Tuesday, October 6, 2009

That Was Fun

Right now, we're at the point where we're learning one song or so per practice and mostly tightening up the old songs. That's a good place to be. For one of the songs, which is B, E and F#sus, I was hitting chord notes on the D G and B strings. The leader, he starts complementing me on my "solo". Solo? I'm hitting chord notes. I'm just playing the chords without being all strummy. But I'm hanging out on a lead tone, not the clean tone I tend to go to, and, well, he thought it was the thing.

I still wish I had a louder clean tone. I'm starting to dial in a not-too-dirty OD setting on my multieffects unit, one that'll give me the more I need without the gain. I like my lead channel, which I call "Freak" because I was trying to get some of the Mattias IA Eklundh high-gain thing with the harmonics popping out. I am beginning to like that. I'm going to have to set it up and get some video of it one of these days.

And when I said freak....


The part I love the most is the noiselessness of it. He's got gain to coax out those tones, but there's no buzz, no sound he doesn't want. As a single-coil guy, that's the one thing I'm jealous of. I think I need a super-strat.

Thursday, October 1, 2009

"Forget it, Jake. It's Chinatown"

We had a printer failure today. A $2 piece of plastic broke, meaning a cornerstone of our workflow broke down. We moved a replacement in, a different model which goes by a different name. A co-worker started the process of installing the new drivers, but, to a point, send data to a Postscript printer and it'll act like a Postscript printer. So once a) we established that we could print without installing mods, and b) the installer she chose involved installing IIS on a workstation, I stopped her, got out of the admin login, and set her back to work.
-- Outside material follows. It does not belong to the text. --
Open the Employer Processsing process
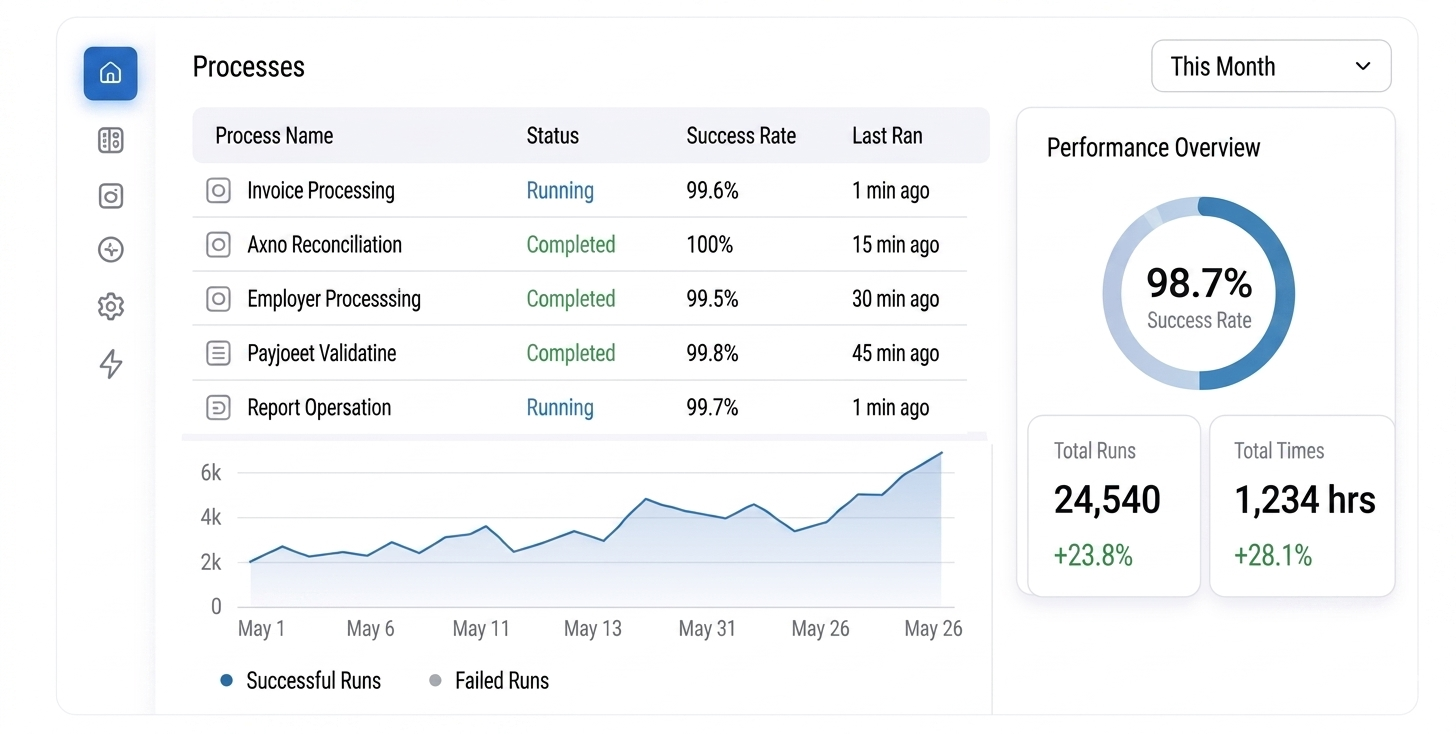This screenshot has height=734, width=1456. point(580,298)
She looked puzzled, so I gave a response.

"Forget about it, Ann. It's Chinatown."

I really want to know how many people here recognize that line.
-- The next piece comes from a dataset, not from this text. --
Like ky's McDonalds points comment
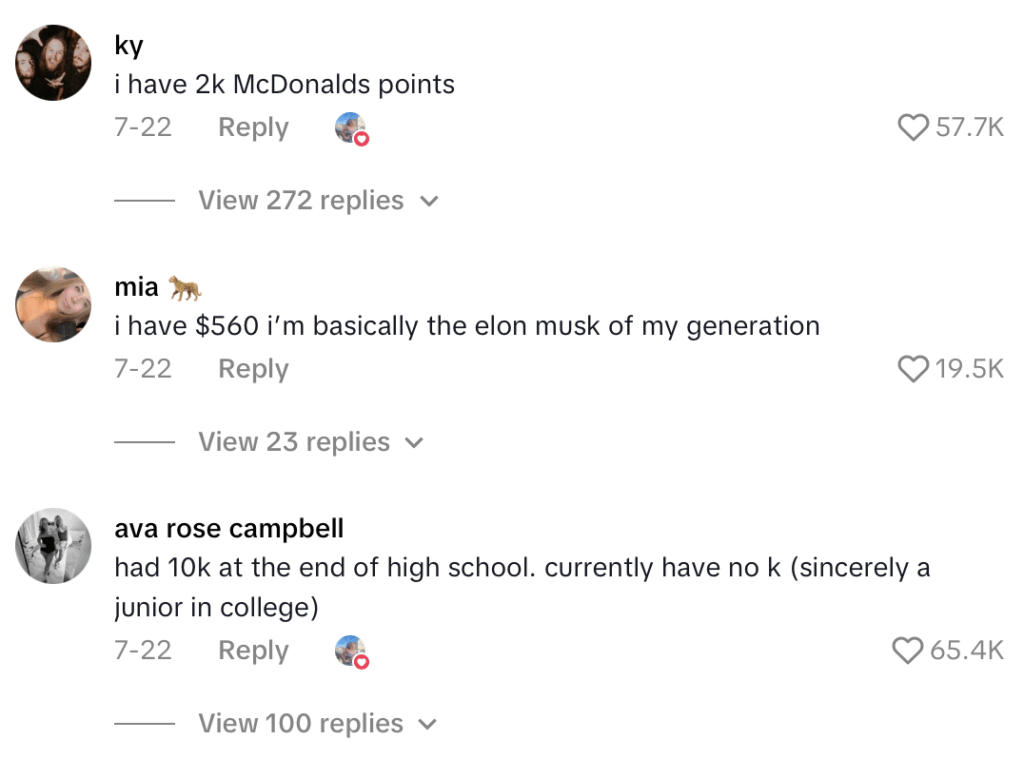 (913, 128)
It's the last line of Chinatown. Spoiler >> The bad guy wins. He wins at everything. Our hero, Jake, used to work for the DA in Chinatown, where the corruption and crime was so bad, the DA suggested he do as little as possible for his own safety and sanity. Jake is lead away by friends still on the force, who say that line. Any further action toward that goal is futile and potentially dangerous, so it's best to turn your back and go onto the next. << Spoiler Not to imply that Chinatown is any better or any worse than any other neighborhood. I was four when that movie was made, and have nothing to do with any associations made by that film.

There are obscure lines that I know when I say them "It's very unlikely anyone gets this." A few examples:
  • "I would like a cup of meat!"
  • "Let's go get sushi, and not pay!"
  • "Because you're perfect."
  • "A squid eating dough in a polyethlene bag is fast and bulbous. Got me?"
If I say these lines and you get them, that says a lot about our mutual interests. But others, well, it's just inconceivable to me that they're obscure. The above line is one of them.
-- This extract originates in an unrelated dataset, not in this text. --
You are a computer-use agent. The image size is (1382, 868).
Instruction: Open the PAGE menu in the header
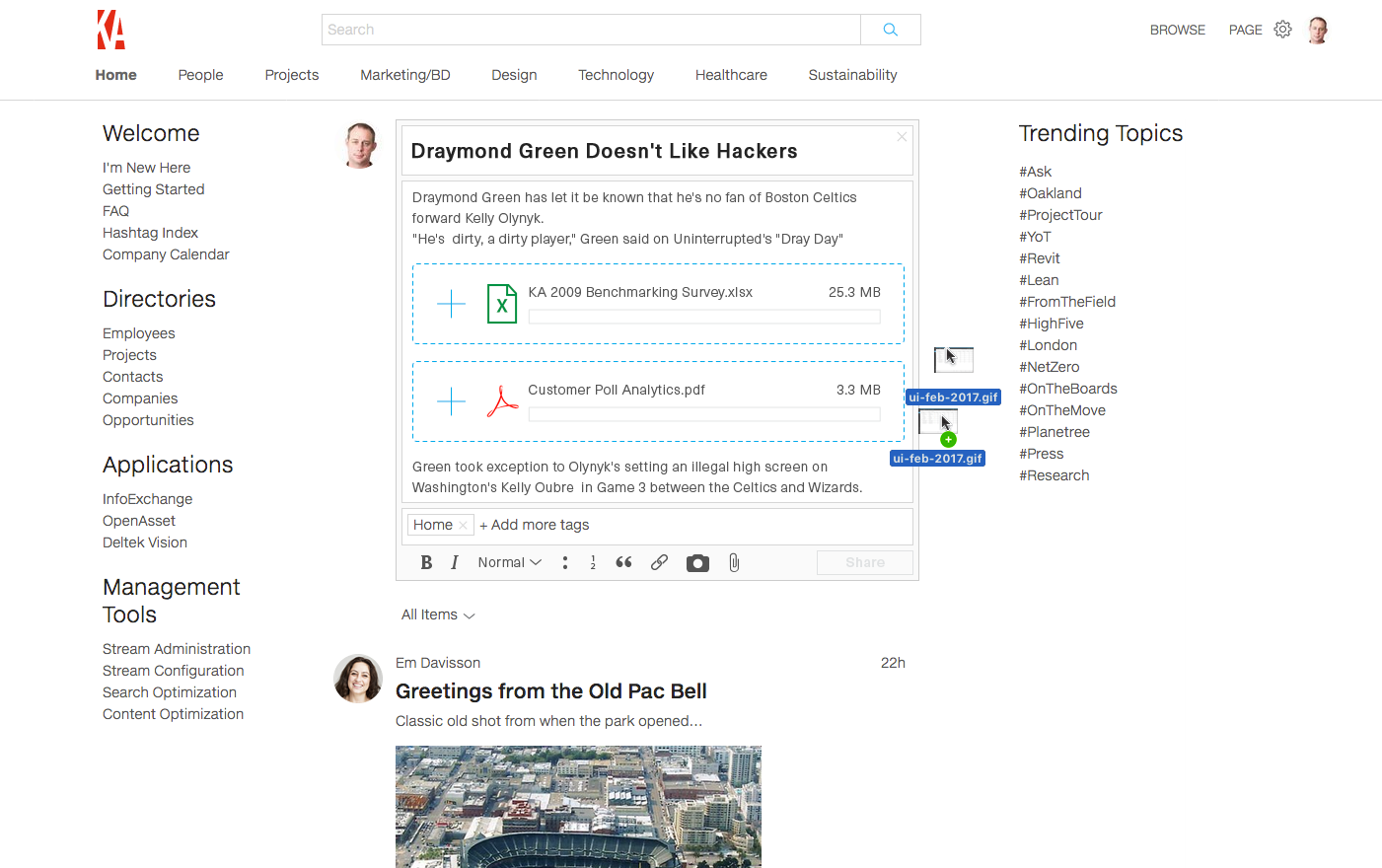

The director of that movie is Roman Polanski. Google that name and you'll see the case against him. But he did what he did. He admitted what he did. He was tried, sentenced and he skipped out. To me, that's the alpha and the omega of the story. He doesn't want to go to jail, but who does? To my mind, he should be sent back to America and he should go to jail.

But that's my mind. Do I have any belief that this is going to happen? I don't. Years ago, Maureen Down said that Bob Packwood shouldn't be kicked from the Senate for sexual harassment, because he was too valuable a vote for women. This was the last I had any respect for Maureen Dowd. Whoopi Goldberg says this isn't rape rape, and that's the last I have any respect for her. But there are voices that say that his art is ... I don't know. An excuse? A justification? I say that Chinatown is a great film. I say that Rosemary's Baby is one of the foundation films of modern horror. But I say that Ninth Gate is closer to Peacemaker, a good piece of film but not crucial. And Fearless Vampire Killers? Not nearly worth your time.

But by even asking that question, is this amount of art a justification for any human pain, a question that to many in Hollywood, is already answered, we're cheaping life and justifying further violence. We've already created a new "Chinatown".